On fear of street harassment being ‘ridiculous’
June 9, 2011 17 Comments
[Potential trigger warning - I realise I have not been good at pointing these out in the past]
I linked to this guide for men – ‘how to approach strange women and not be maced‘ – on Twitter and Facebook. I tweeted yesterday that a friend’s response to the piece was that it was patronising, and I quote: “Get a fucking grip. Someone spoke to me on the train! Oh no! I think I might cry, please someone call the police my rights have been encroached upon!” I then tweeted:
That’s a quote from a man who clearly doesn’t understand that actually yes for some women being spoken to by strangers IS harassment.
I seem to have ruffled a few feathers, from “You don’t honestly believe that do you?” to suggestions that I need a “reality check”. No, I think they are the ones who need a reality check – to realise that many, many women feel this way but wouldn’t ever say it. Purely because this is the kind of reaction they get. “Don’t be ridiculous. Not every man is a rapist. You’re being far too paranoid.”
This smacks of complete ignorance to the fact that when women are raped they are constantly told they could have done more. They could have not gone out on their own. They could have not been so drunk. They could have worn something different. Yet when we take measures to protect ourselves, we are being irrational?
I have had my bum pinched, been shouted at, been stopped in the street to be told I am “beautiful”, I have had horrible experiences with men I know, or men that I felt safe with. I have been sexually assaulted by a bouncer in a club – when leaving the club, as he requested, he decided to change from aggressively pushing me out of the door, to pulling me towards him “Gimme a kiss! Gimme a kiss!” … I have never fought so hard in my life. A bouncer. They are supposed to stop this sort of thing happening, aren’t they? He did the same to my friend. I wanted to report it but I didn’t think I would be believed, so he is probably still working at the bar. Perhaps he has raped someone there. Who knows?

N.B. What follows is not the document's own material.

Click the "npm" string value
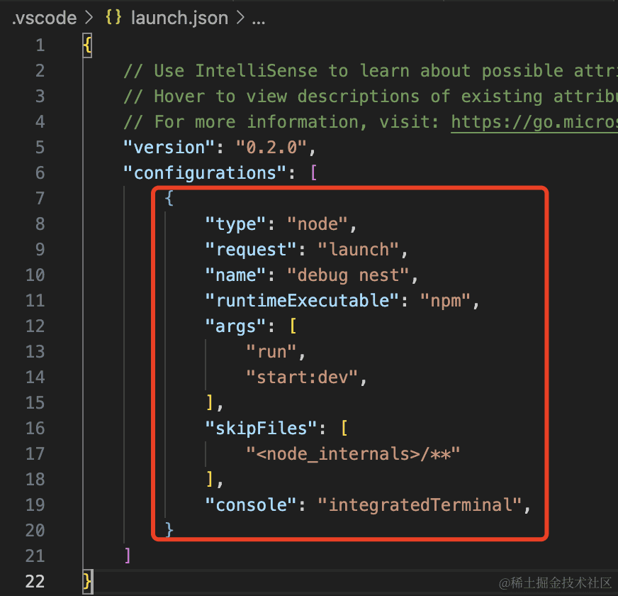The image size is (618, 596). 445,300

There is, of course, a distinction to be made between actual rape and street harassment, both being on the same scale but at different ends. Street harassment is milder, but still encompasses everything from a wolf whistle to physically touching a woman, to exposing oneself in public. This happens to women all the time. I don’t think men understand that. In any given month I have probably experienced at least one example of street harassment. On a night bus home once, I saw a man masturbating in front of me. Could I say anything? No. Did anyone else notice? No. But it shook me up, and it made me feel sick, and it made me feel powerless and disgusting.
This happens to women as regularly as it rains. All the time. How do we know that the man approaching us is simply wanting to ask the time, or wanting something more? Maybe he ‘just’ wants to touch our breasts. Who knows? I’m not sure what is so horribly offensive about me wanting to reduce the risk of being attacked in any way. I really don’t. And as for ‘crying’ about it – when people approach me, do I cry, punch them, or react in a negative way? No. Of course not. But my mind goes into overdrive, thinking ‘Can I get out of this if I need to? Where can I go? What do I have on me that could hurt him if I needed to? Is anyone else around that could help me?’ I think of how I can survive it, should I need to. But externally, I’m warm and friendly. I answer their question, or listen to what they say. I don’t know why so many people are offended by my need for self-preservation. I am never rude to people unless they warrant it.
I’m not the only woman who feels this way, I can guarantee that. And I’d appreciate it if I wasn’t called ridiculous, for feeling (and for me, it is just a feeling; not a reaction) something that is a perfectly justifiable reaction to situations that have gone awry in the past. What is ridiculous, though, is that I have to live in this sort of world where I am forced to second-guess everyone and everything. I have to think of every possible scenario and prepare myself for any eventuality. That article about how to approach women has some great advice for men on how to be less intimidating, and actually, more respectful to women who are strangers. I don’t see the issue myself.